Minggu, 20 Februari 2011

Menghijrahkan Makna "Jatuh CInta" kepada "Bangun Cinta"




- Ancang-Ancang Hati Menyikapi Valentine –

Salman Al-Farisi merasa telah tiba saatnya untuk menjemput panggilan jodoh, menikah. Seorang wanita Anshar yang memang dikenalnya sebagai wanita shalehah dan berdedikasi tinggi terhadap Islam, telah mengambil tempat di hatinya. Dan tentu saja bukan sebagai sang pacar. Tetapi menjadi sebuah konsekuensi dari sebuah pilihan yang dirasa tepat. Pilihan menurut nalar yang logis dan akal sehat. Pilihan yang berdasarkan nurani juga ruh suci.

Namun bagaimana pun, ia merasa asing di sini.
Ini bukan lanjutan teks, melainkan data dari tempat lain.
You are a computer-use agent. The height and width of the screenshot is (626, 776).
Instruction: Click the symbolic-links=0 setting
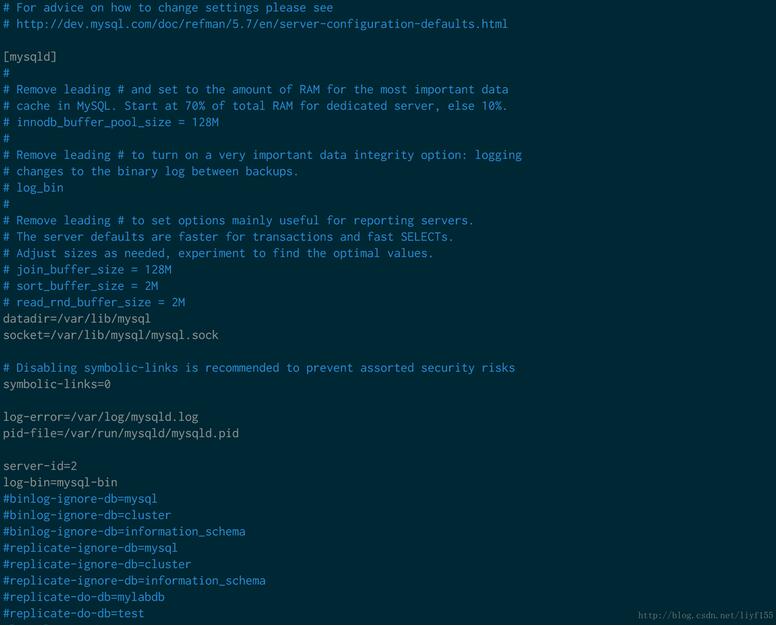point(57,384)
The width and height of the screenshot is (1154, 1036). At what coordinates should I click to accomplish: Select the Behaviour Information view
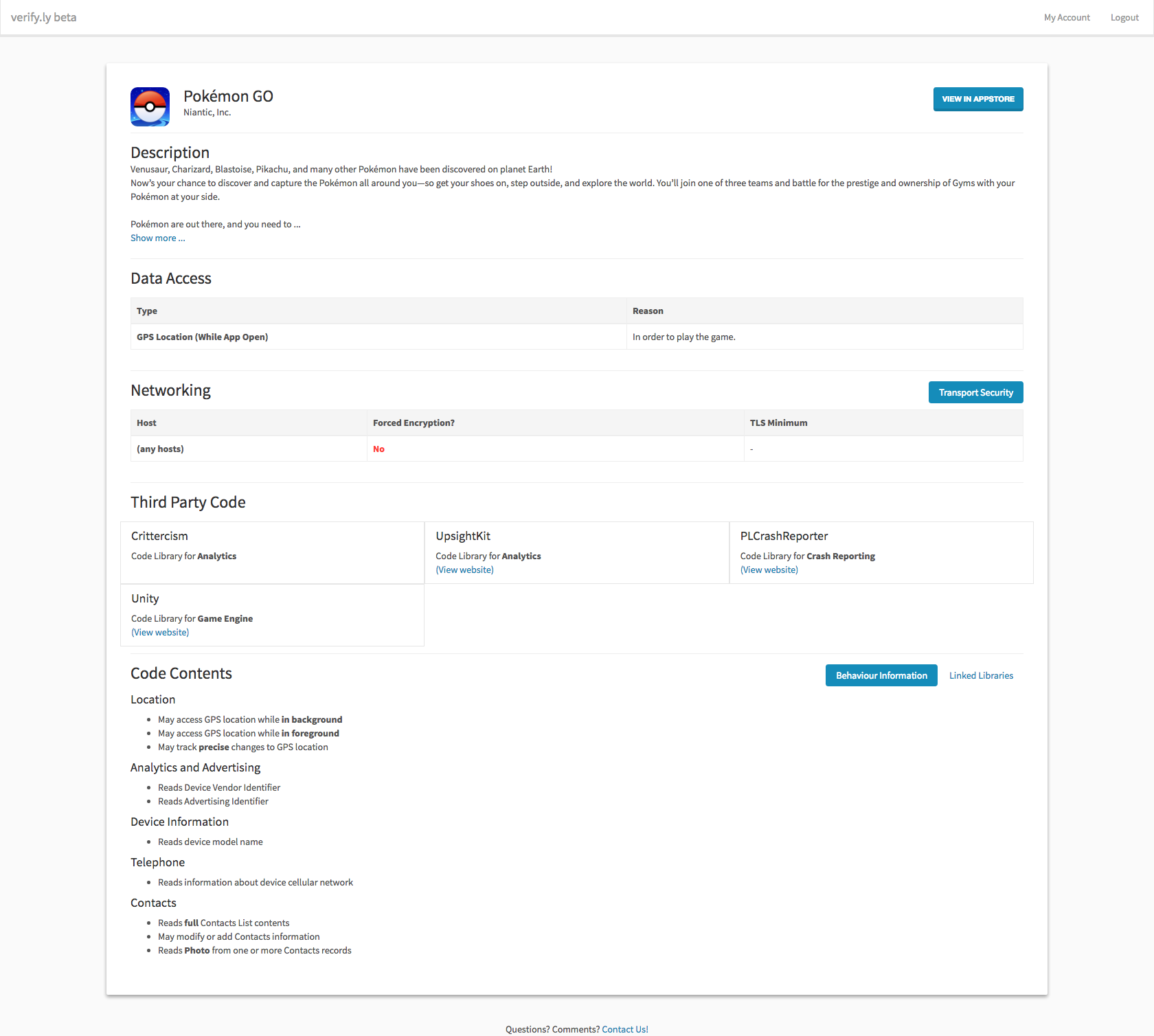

Madinah bukanlah tempat kelahirannya. Madinah bukanlah kota tempat ia tumbuh dan dewasa. Madinah memiliki adat, budaya, bahasa, dan pernak-pernik kehidupan yang berbeda dari tempat kelahirannya, sekaligus belum terlalu ia kenal. Hingga ia berpikir bahwa melamar seorang gadis

Madinah adalah perkara yang memelikkan bagi seorang pendatang sepertinya. Harus ada seorang yang akrab dengan tradisi Madinah dan mau membantu ia menemui sang gadis untuk menyampaikan maksud lisan melamarnya. Maka diceritakanlah unek cintanya itu kepada sahabat Anshar yang dipersaudarakan dengannya, Abu Darda. ”Subhanallah ... Wal hamdulillah...” girang ria Abu Darda mendengar tuturan Salman yang berrencana meminang seorang gadis Madinah.
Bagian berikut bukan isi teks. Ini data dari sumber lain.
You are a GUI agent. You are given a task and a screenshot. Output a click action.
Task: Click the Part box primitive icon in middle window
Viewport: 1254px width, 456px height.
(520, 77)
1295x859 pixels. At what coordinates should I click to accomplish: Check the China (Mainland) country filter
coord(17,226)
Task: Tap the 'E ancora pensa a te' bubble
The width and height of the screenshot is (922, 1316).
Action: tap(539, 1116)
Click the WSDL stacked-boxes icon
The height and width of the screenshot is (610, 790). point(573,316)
Mereka tersenyum bahagia dan berpelukkan. Setelah persiapan dirasa memada, beriringanlah kedua sahabat itu menuju sebuah rumah di penjuru tengah kota Madinah. Itulah rumah seorang gadis shalihah lagi bertaqwa yang telah disiapkan tempatnya di hati Salman. ”Saya adalah Abu Darda, dan ini saudara saya Salman seorang Persia. Sungguh Allah telah memuliakannya dengan Islam dan dia juga telah memuliakan Islamnya dengan jihad. Dia memiliki kedudukan yang tinggi di sisi Rasulullah SAW, hingga-hingga Beliau menyebutnya sebagai ahli baitnya.” Fasih lincah Abu Darda menuturkan maksud Salman Al-Farisi dengan bahasa Bani Najjar yang paling murni.
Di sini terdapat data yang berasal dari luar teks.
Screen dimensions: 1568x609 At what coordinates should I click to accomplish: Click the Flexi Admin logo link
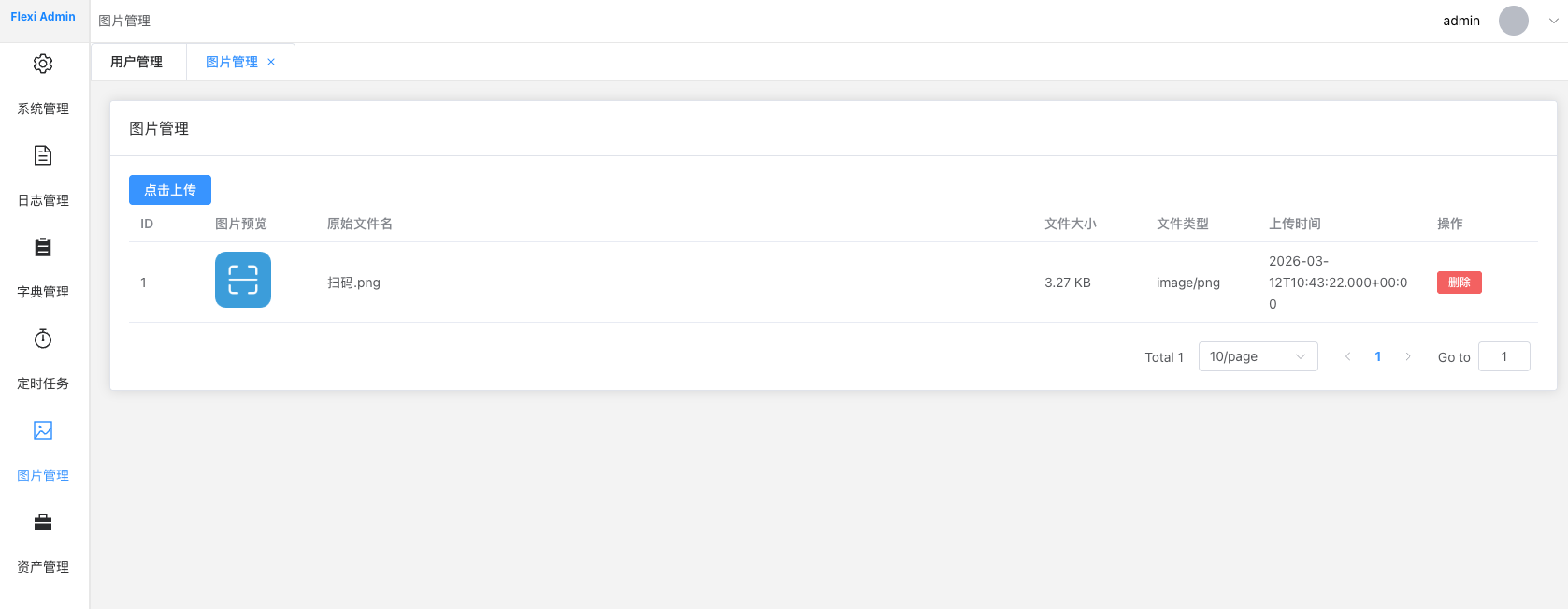43,17
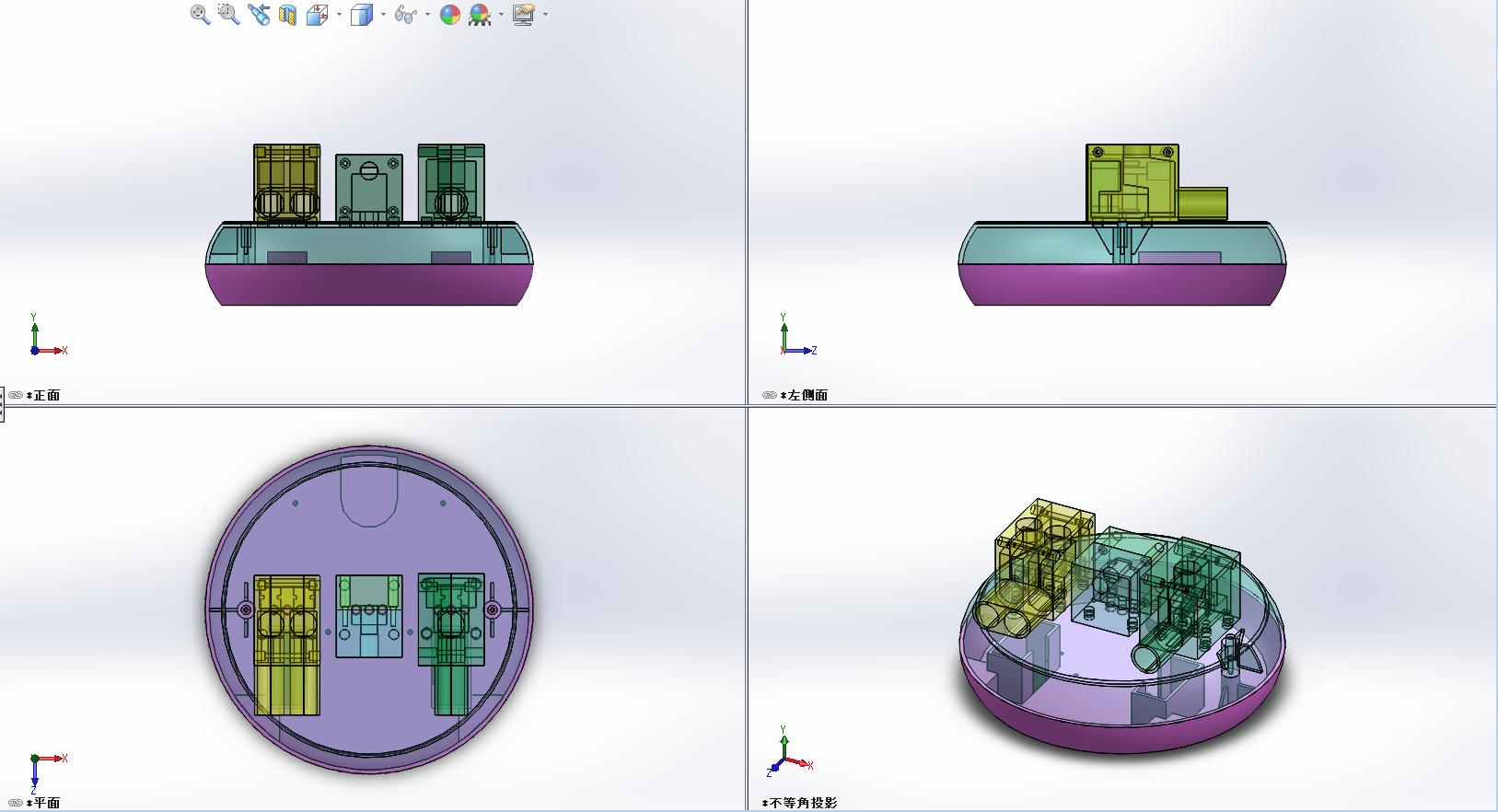Image resolution: width=1498 pixels, height=812 pixels.
Task: Click the Display Style box icon
Action: pyautogui.click(x=361, y=15)
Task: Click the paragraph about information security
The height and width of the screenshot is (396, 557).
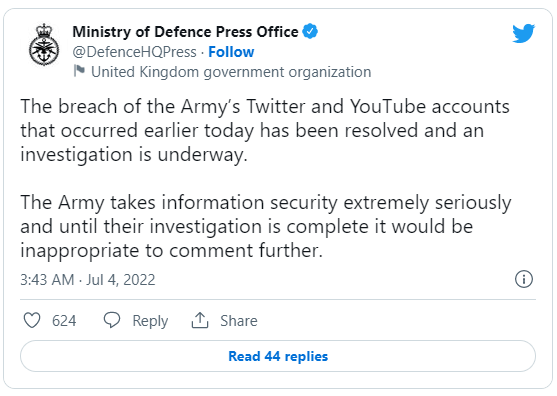Action: (x=266, y=226)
“Adalah kehormatan bagi kami,” ucap tuan rumah dengan sedikit berparas seri, ”Menerima Anda berdua sebagai sahabat yang mulia. Dan adalah kehormatan besar bagi keluarga ini untuk menautkan seorang sahabat Rasulullah yang utama. Akan tetapi, hak jawaban sepenuhnya saya serahkan kepada puteri kami.” Sambil si tuan rumah memberi isyarat ke hijab yang dibelakangnya sang puteri menanti dengan segala debar kecamuk di hati. ”Maafkan kami atas keterusterangan ini”, kata seorang wanita yang merupakan Ibu kandung dari gadis shalehah yang ingin dilamar Salman. Ternyata sang ibu mewakili suara sang puteri tercintanya. ”Tetapi karena Anda berdualah yang datang, maka dengan mengharap ridha Allah saya menjawab bahwa puteri kami menolak pinangan Salman. Namun jika Abu Darda memiliki urusan yang sama, maka puteri kami menyiapkan jawaban mengiyakan.” Jelas dan lugas sudah semua tertutur. Ada badai ironi yang berkecambuk keras meliuk-liuk di antara hati Salman dan Abu Darda`. Ternyata sang puteri lebih tertarik pada Abu Darda dari pada pelamar sesungguhnya!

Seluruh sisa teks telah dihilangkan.